----- Extracted data
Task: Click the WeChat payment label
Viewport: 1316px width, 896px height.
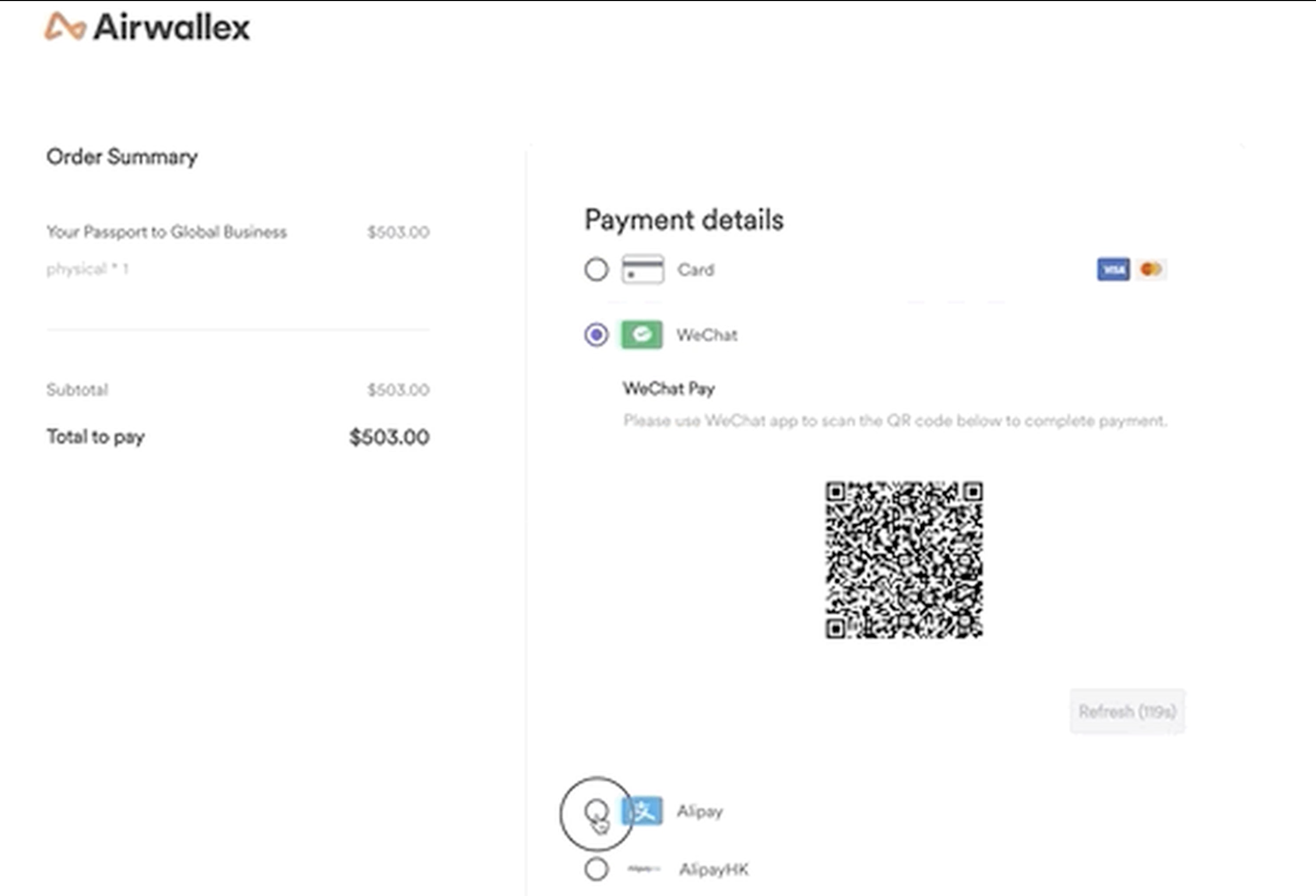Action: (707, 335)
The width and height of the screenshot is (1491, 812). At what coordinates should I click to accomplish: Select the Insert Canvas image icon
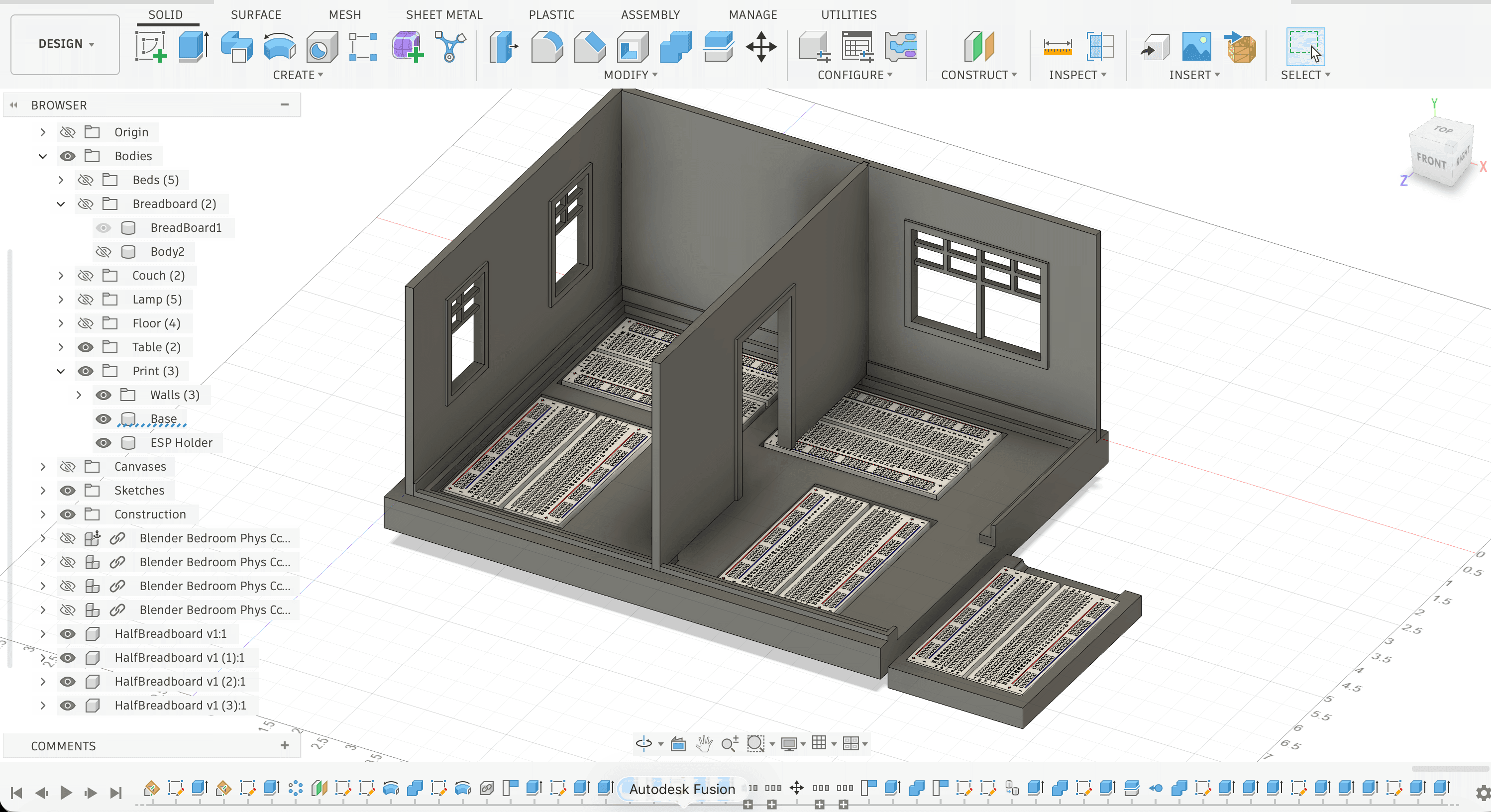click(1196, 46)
----------
_About this exercise_.
Nothing but the lines from the one holding "The width and" through the last line of the entries should be written out, exactly and inclusively, minus the pictures.

_Solution below_.
The width and height of the screenshot is (1491, 812). At what coordinates should I click to accomplish: Select the Insert Canvas image icon
click(1196, 46)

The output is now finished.